[Data in this exercise]
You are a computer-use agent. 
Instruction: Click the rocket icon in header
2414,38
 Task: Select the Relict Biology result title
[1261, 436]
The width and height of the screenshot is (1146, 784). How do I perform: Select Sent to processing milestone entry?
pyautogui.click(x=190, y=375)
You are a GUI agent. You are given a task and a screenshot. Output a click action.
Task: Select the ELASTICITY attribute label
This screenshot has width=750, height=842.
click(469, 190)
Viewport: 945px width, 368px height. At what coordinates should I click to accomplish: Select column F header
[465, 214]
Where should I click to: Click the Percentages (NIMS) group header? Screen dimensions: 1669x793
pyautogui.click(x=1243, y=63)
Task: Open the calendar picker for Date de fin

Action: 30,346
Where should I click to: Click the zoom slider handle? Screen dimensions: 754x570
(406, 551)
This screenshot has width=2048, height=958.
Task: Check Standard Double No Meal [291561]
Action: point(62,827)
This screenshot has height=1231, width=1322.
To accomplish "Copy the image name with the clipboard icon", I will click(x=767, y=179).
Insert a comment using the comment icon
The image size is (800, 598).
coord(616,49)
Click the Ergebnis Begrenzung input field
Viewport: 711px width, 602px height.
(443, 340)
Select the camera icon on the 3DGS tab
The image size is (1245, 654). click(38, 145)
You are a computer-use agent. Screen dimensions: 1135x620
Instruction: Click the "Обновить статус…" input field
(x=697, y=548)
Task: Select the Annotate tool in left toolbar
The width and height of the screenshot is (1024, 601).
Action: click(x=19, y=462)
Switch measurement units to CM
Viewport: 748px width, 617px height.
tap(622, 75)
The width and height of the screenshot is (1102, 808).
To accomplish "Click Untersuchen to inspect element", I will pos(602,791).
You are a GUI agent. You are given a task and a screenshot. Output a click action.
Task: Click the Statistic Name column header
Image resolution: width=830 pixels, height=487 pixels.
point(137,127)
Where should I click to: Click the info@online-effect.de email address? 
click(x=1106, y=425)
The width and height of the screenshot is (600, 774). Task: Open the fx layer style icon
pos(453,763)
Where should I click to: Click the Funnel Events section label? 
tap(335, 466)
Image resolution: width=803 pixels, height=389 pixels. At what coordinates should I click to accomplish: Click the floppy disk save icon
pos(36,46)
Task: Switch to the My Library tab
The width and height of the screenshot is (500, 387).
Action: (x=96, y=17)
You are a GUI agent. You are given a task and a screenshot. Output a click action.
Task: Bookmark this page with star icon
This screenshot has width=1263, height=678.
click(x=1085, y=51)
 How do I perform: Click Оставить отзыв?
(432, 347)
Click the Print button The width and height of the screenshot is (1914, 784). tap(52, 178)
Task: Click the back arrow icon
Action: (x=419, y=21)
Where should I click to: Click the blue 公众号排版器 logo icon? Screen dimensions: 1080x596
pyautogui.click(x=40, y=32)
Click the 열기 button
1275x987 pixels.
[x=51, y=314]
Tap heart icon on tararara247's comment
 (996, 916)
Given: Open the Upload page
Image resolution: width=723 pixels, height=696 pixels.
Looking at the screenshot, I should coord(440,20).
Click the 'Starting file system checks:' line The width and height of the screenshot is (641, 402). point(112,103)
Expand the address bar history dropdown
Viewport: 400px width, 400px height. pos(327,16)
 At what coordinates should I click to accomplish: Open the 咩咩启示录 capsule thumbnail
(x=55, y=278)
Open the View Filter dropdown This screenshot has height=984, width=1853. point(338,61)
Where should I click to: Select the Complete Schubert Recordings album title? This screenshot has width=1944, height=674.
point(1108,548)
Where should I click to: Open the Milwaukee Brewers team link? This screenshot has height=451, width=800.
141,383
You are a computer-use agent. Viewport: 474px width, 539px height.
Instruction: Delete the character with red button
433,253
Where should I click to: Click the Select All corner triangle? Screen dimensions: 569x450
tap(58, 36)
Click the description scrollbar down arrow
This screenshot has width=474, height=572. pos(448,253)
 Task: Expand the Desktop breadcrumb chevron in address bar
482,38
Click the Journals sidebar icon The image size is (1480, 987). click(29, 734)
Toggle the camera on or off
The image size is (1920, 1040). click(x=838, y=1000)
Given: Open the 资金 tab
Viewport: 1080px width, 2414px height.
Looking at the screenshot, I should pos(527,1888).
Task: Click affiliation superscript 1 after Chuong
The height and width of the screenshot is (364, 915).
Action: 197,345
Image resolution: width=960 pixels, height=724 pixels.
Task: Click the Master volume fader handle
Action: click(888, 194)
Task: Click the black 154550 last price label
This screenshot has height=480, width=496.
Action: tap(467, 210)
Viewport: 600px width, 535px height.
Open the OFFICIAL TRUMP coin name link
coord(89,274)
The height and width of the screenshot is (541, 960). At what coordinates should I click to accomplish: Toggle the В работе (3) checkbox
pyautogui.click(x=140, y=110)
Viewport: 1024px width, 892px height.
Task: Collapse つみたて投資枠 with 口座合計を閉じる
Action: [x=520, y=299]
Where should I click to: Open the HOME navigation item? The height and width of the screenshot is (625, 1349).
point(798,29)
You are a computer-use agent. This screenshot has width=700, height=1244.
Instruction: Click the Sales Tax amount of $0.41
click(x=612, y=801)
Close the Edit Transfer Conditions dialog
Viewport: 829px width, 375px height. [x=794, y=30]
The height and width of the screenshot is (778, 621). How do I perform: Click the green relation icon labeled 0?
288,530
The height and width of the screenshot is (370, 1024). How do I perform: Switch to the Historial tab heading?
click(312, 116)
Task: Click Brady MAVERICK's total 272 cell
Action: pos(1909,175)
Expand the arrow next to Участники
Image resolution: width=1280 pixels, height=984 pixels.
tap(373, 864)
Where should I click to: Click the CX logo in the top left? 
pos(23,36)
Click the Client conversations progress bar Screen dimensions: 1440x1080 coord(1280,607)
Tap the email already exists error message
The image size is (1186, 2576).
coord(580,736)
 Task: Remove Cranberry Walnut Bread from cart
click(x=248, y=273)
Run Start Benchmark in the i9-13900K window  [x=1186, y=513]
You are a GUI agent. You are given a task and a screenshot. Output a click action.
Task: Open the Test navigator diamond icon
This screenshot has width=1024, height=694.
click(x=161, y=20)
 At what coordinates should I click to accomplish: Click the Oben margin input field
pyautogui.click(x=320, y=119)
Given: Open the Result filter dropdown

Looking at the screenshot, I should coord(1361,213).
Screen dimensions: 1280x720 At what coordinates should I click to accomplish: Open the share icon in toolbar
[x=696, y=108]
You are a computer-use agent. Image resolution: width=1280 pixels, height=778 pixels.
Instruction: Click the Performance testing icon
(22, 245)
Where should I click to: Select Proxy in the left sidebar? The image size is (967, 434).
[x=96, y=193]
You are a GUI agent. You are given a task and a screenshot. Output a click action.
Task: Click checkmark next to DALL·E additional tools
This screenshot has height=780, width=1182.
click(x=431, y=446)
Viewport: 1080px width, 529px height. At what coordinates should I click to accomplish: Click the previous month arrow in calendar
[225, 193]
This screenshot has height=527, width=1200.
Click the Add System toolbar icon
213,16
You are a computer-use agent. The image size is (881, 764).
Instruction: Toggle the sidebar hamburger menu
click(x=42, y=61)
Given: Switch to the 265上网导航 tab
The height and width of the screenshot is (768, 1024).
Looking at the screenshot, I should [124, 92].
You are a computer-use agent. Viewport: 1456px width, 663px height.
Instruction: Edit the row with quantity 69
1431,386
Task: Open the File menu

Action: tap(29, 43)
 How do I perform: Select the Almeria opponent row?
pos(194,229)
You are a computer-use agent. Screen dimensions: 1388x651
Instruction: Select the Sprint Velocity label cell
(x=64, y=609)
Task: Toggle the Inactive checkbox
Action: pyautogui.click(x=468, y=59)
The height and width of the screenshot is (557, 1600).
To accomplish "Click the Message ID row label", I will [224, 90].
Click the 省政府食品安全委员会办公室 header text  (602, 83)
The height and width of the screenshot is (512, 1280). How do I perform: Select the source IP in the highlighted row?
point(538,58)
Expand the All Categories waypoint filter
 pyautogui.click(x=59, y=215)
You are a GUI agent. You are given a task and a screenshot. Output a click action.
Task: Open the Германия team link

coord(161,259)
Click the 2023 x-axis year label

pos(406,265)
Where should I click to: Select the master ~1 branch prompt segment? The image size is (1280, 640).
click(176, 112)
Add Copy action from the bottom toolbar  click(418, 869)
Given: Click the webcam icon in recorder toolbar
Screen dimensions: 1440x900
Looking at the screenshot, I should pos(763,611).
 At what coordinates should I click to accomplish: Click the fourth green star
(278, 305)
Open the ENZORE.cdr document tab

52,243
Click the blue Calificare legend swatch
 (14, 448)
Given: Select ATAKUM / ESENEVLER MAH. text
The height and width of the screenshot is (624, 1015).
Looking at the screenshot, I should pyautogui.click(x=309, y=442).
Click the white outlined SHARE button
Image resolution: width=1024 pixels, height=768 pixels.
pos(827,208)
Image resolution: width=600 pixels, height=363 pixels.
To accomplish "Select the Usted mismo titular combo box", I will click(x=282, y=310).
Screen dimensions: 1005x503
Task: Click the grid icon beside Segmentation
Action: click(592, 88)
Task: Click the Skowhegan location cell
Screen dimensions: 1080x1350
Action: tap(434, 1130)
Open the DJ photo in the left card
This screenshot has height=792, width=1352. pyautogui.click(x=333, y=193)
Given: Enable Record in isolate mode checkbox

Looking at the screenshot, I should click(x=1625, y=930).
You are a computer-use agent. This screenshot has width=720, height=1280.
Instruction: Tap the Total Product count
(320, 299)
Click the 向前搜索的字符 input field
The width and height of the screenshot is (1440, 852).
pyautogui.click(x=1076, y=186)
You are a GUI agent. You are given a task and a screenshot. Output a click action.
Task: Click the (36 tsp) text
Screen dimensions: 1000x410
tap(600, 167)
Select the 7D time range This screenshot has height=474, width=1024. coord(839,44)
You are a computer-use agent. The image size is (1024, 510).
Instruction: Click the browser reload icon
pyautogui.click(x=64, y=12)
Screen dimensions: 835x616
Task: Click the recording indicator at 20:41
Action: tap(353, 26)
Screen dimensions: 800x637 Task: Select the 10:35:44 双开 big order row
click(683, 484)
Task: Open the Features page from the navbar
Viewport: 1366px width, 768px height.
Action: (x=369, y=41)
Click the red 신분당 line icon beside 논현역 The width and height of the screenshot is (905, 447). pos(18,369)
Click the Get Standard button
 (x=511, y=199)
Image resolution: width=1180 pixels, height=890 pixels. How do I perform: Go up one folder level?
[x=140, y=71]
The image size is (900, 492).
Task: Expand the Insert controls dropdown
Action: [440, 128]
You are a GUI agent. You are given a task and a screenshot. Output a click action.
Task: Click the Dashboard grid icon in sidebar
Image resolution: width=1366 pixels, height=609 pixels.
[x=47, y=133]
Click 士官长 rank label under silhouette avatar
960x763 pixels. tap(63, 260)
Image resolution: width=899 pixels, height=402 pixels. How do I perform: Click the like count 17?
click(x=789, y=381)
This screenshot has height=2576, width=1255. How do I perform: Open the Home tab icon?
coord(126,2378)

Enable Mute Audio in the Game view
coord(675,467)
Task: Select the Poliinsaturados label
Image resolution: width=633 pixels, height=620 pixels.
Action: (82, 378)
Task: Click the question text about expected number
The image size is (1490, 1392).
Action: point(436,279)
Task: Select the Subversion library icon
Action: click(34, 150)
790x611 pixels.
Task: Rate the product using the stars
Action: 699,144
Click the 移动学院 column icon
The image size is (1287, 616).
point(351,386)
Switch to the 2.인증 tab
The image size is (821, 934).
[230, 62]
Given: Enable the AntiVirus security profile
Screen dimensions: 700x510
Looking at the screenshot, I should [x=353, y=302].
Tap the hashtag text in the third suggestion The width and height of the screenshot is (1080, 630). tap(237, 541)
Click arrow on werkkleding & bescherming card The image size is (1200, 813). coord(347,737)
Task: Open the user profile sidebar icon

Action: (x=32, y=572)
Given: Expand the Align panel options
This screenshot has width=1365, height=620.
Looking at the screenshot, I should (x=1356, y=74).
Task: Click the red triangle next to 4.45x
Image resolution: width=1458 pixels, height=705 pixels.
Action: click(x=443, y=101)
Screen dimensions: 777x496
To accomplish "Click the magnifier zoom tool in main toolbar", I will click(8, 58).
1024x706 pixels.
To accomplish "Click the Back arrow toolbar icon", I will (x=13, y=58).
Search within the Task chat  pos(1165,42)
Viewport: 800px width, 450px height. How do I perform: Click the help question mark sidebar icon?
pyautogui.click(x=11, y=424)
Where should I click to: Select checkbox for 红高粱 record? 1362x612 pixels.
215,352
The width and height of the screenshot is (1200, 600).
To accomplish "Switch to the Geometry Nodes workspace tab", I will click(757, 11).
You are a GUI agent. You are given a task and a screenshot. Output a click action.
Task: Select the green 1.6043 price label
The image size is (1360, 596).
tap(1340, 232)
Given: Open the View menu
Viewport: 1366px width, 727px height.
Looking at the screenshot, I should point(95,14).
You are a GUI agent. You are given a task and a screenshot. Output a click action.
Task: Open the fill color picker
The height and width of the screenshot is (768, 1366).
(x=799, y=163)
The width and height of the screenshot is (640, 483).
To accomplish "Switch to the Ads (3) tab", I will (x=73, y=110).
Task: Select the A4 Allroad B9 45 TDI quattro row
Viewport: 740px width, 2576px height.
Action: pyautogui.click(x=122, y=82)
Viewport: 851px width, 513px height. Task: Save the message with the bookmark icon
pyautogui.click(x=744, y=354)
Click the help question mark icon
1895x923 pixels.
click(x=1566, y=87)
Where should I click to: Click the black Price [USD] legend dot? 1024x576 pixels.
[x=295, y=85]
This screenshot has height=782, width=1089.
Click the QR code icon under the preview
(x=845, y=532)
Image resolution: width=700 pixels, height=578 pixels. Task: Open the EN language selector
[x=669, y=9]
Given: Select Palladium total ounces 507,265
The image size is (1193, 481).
[/Data in this exercise]
Among the entries above, copy exactly only the lines starting with the one containing "Where should I click to: Select the master" and going through the one containing "Image resolution: width=600", both ends included.

Solution →
Where should I click to: Select the master ~1 branch prompt segment? The image size is (1280, 640).
click(176, 112)
Add Copy action from the bottom toolbar  click(418, 869)
Given: Click the webcam icon in recorder toolbar
Screen dimensions: 1440x900
Looking at the screenshot, I should pos(763,611).
 At what coordinates should I click to accomplish: Click the fourth green star
(278, 305)
Open the ENZORE.cdr document tab

52,243
Click the blue Calificare legend swatch
 (14, 448)
Given: Select ATAKUM / ESENEVLER MAH. text
The height and width of the screenshot is (624, 1015).
Looking at the screenshot, I should pyautogui.click(x=309, y=442).
Click the white outlined SHARE button
Image resolution: width=1024 pixels, height=768 pixels.
pos(827,208)
Image resolution: width=600 pixels, height=363 pixels.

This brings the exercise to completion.